To sytuacja, w której oprocentowanie lokat jest niższe niż inflacja. Skoro więc nasze oszczędności składane na depozytach nie nabierają wartości, a wprost odwrotnie – realnie tracą swoją wartość, to po co je tam trzymać?

Niskie oprocentowanie lokat wynika głównie z rekordowo niskiej stopy procentowej NBP, której Rada Polityki Pieniężnej nie zmieniła już od ponad dwóch lat. Ale swoje dołożył też rząd, bo podatek od instytucji finansowej wymusza na bankach szukanie zysku wszędzie, gdzie się da, a więc także poprzez obniżenie swoich zobowiązań wobec oszczędzających, czyli oprocentowania depozytów.

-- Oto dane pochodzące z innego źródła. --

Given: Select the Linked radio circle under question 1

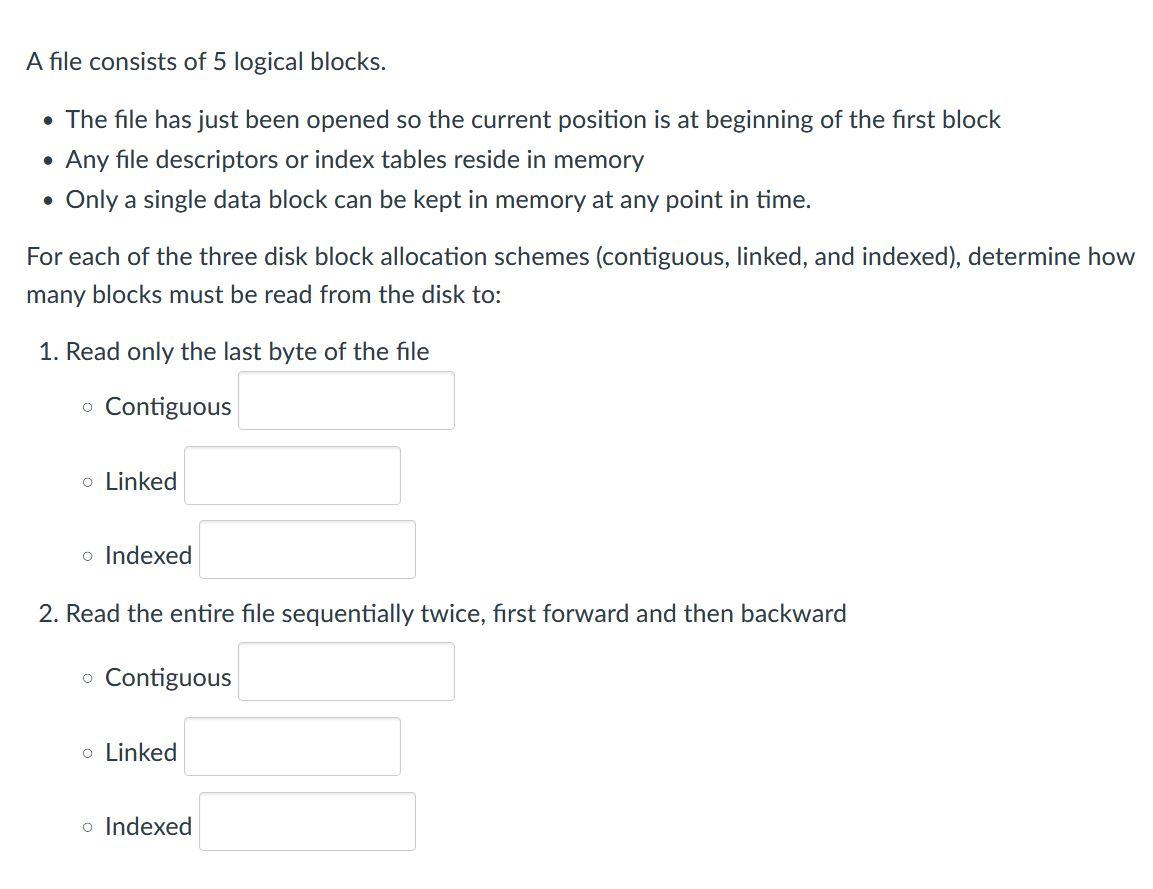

Działania rządu mogą też mieć wpływ na spadek depozytów przedsiębiorstw, które od początku roku zmniejszyły się aż o 17 mld zł. Tu też można wymienić kilka przyczyn, ale jedną z najbardziej prawdopodobnych wydaje się... uszczelnianie systemu podatkowego. Wraz z początkiem roku rząd wdrożył w życie szereg bardzo poważnych zmian w zakresie rozliczeń podatku VAT. Duże firmy muszą teraz płacić podatek raz na miesiąc, a nie raz na kwartał, wprowadzono też tzw. mechanizm odwróconego VAT w budownictwie. Choć fiskus tego nie przewidywał, najwyraźniej takie zmiany wpłynęły negatywnie na płynność przedsiębiorstw. W kolejnych miesiącach sytuacja może się odwrócić, ale jeśli potrwa dłużej, firmy zamiast szukać szans na rozwój i większych inwestycji, będą zmuszone szukać jedynie tanich źródeł utrzymywania płynności.